Thank you for all your replies.  All very helpful


----------



## wanna be (Jan 6, 2010)

*Great point Selki!*

I saw Julia Childs and her guest on her cooking show makeing pita bread in an oven with the bottom rack comepletly coverd with untreated tiles and I thougt that was a great idea.I never thought about those implications as I am sure they did not either because I don't rember hearing any warnings about this on the show.I am sure that most of the tile in the U.S is imported, and these country's that do supply America with it's tile can't even make their food exports safe.Buy some bakeing stones .Better safe than sorry.


----------



## sallynilly (Jan 8, 2010)

A very large tile square flipped upside down is untreated. No glaze or acid. You might find one in a tile place that is very ugly on one side but very useful as a pizza stone when flipped. The heat of the oven is much less hot than when it was fired originally so none of these chemicals can be released.


----------



## Selkie (Jan 8, 2010)

== Supplied data ==
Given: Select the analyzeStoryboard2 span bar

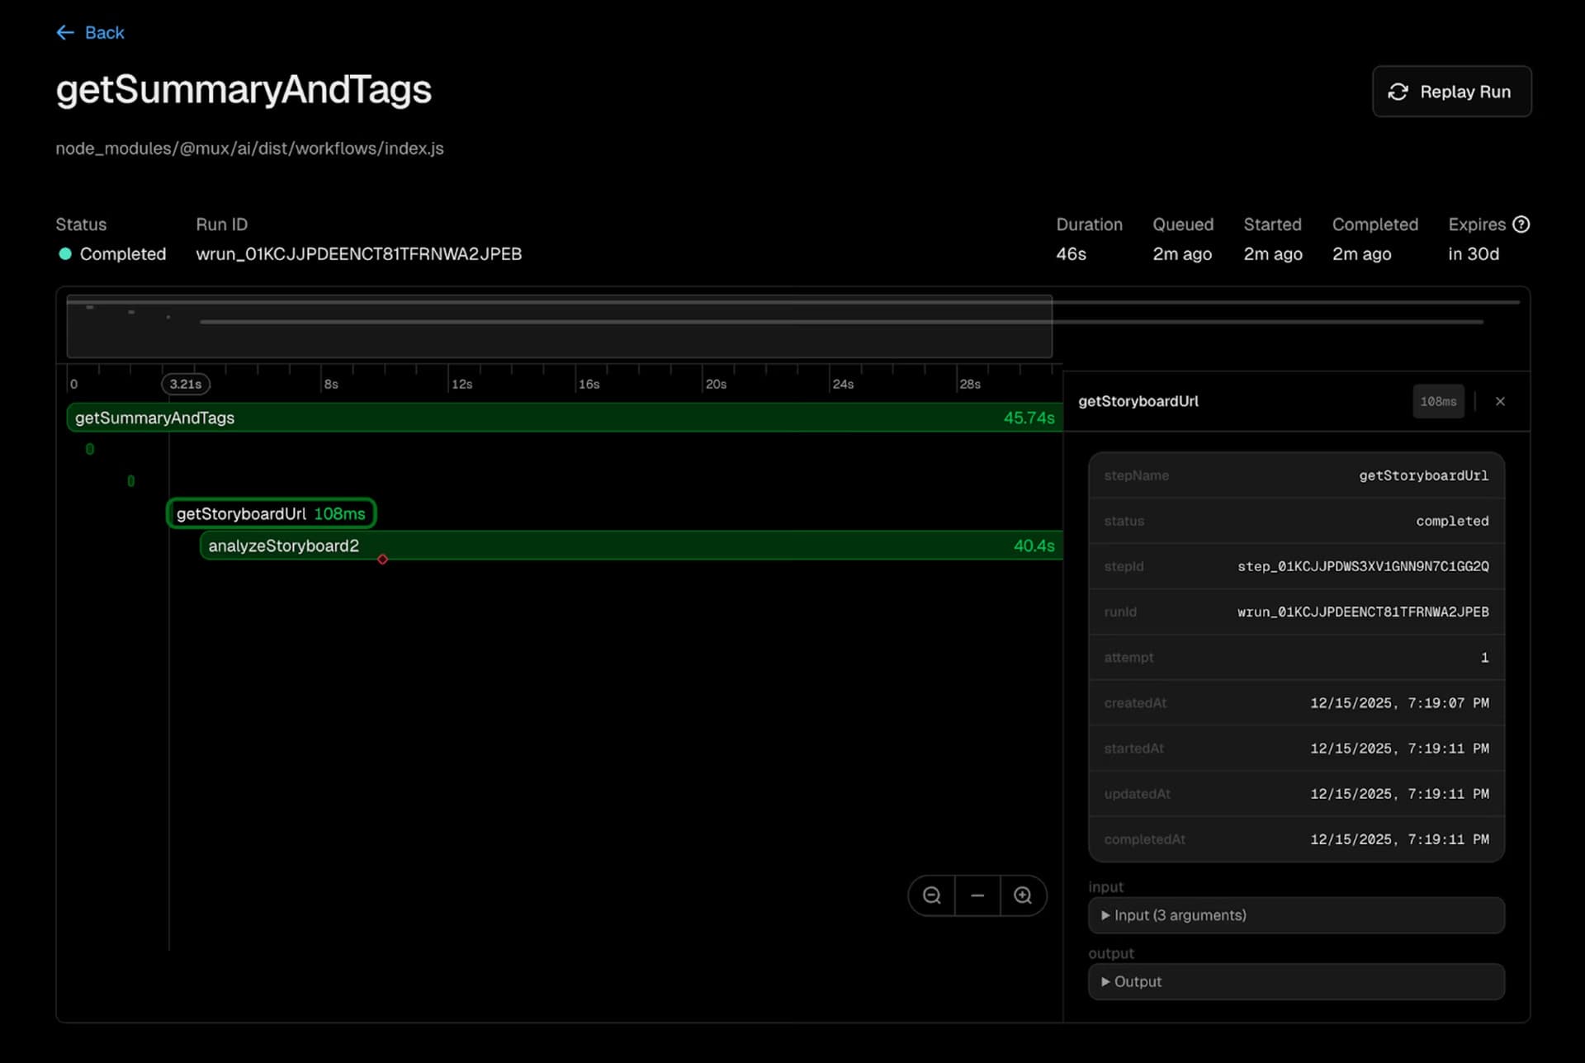Looking at the screenshot, I should [x=627, y=546].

== Problems ==
a: Write out everything in the forum thread on oven tiles from "A very large" down to "can be released.".
b: In the forum thread on oven tiles, what was being baked on the cooking show in an oven with the bottom rack covered in untreated tiles?
c: Proceed with the forum thread on oven tiles from the point at which it stops.

== Task-by-task outputs ==
a:
A very large tile square flipped upside down is untreated. No glaze or acid. You might find one in a tile place that is very ugly on one side but very useful as a pizza stone when flipped. The heat of the oven is much less hot than when it was fired originally so none of these chemicals can be released.

b: Pita bread.

c:
sallynilly said:


> A very large tile square flipped upside down is untreated. No glaze or acid. You might find one in a tile place that is very ugly on one side but very useful as a pizza stone when flipped. The heat of the oven is much less hot than when it was fired originally so none of these chemicals can be released.



Not so! Lead and arsenic can be released under circumstances other than heat.


----------



## GB (Jan 8, 2010)

sallynilly said:


> The heat of the oven is much less hot than when it was fired originally so none of these chemicals can be released.


Just because the heat is less does not mean chemicals are not being released. I would strongly recommend against using a treated tile.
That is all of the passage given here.